March 24, 1992
Months ago a humorous article from the Fort Lauderdale Sun-Sentinel caught my eye. In it, Ray Recchi makes long comments about the state of the nation and the main reason for it. He concludes that “a lot of Americans are just plain stupid . . . .”
Recchi supports his charge with statistics and offers pertinent questions about the foolish things that people do and say — but the label “stupid” makes me mad. If most people who read the article are like me, they immediately assumed it was about a whole lot of other people, not them.
Counselors call this transference or some other long word that simply mean blame-shifting. We all do it. It is a defense mechanism. I use it too.
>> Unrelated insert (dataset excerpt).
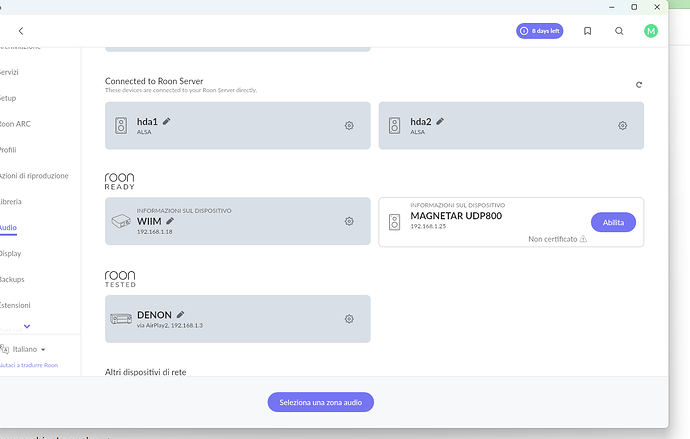Expand sidebar with the down chevron
The height and width of the screenshot is (439, 690).
[27, 326]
Whenever someone’s accusations are hitting too close to home, if I can find someone else it fits better, then the pressure is off me. Unfortunately, the Bible doesn’t let me get away with it.
God’s Word certainly doesn’t gloss over our humanness. People shifted the blame and pointed fingers just as much then as we do now. Jesus had to command us not to judge others. It is so easy to accuse someone else of having a “splinter in their eye” when we have a log in our own (Matthew 7). However, Recchi’s article has another Scriptural parallel. When God told Israel the reason for the mess they were in, He basically said, “a lot of my people are just plain sinful.” Of course, true to human nature, they basically said, “Who? Me?” They were not prepared to accept the label either.
Again, we haven’t changed much. We resent being called sinners and will adamantly deny sin is present in our lives. We will rationalize and even re-define it so we can escape the label. Unfortunately, both Recchi and God can back up their label with statistical proof.
From one end of the Bible to the other, there is record of the sinful deeds that all people commit. Adam and Eve disobeyed the only command God gave them. Cain murdered his brother out of jealousy. Joseph’s brothers hated him and sold him into slavery. David committed adultery and murdered the woman’s husband. Solomon, wise as he was, multiplied for himself gold, horses, and wives and fell to idol worship at the end of his life. The kings of Israel built shrines for pagan deities. The people of God killed the prophets He sent and crucified His Son. The early church also struggled with sin in its midst. The apostle Paul wrote that everyone can see the glory of God in creation and are aware there is a God that deserves our worship — yet many are not thankful and turn from Him to make and worship idols.
Jesus jumped with both feet on the hypocritical religious leaders of His day. He called them “whitewashed tombs which appear beautiful outwardly but inside are full of dead bones and all uncleanness.”
Certainly, from pagan to priest, “All have sinned and fallen short of the glory of God.” The sin might be overt things like murder, adultery, stealing and lying or more hidden things like cursing God in our heart and doing our own thing, independent of His will. Refusing to thank God for His abundant care is just as much as sin as lust, hate and jealousy.
Our problem is admitting it. We hate the label, pin it on someone else who seems worse, rather than accept what the evidence suggests. We don’t want to consider the consequences: “the wages of sin is death . . . .”
Ricchi’s article failed to offer a solution for stupidity, however the Bible does offer a remedy for sin. When we are willing to admit our need, we can understand, want, and accept the solution, “. . . the gift of God is eternal life through Jesus Christ our Lord.”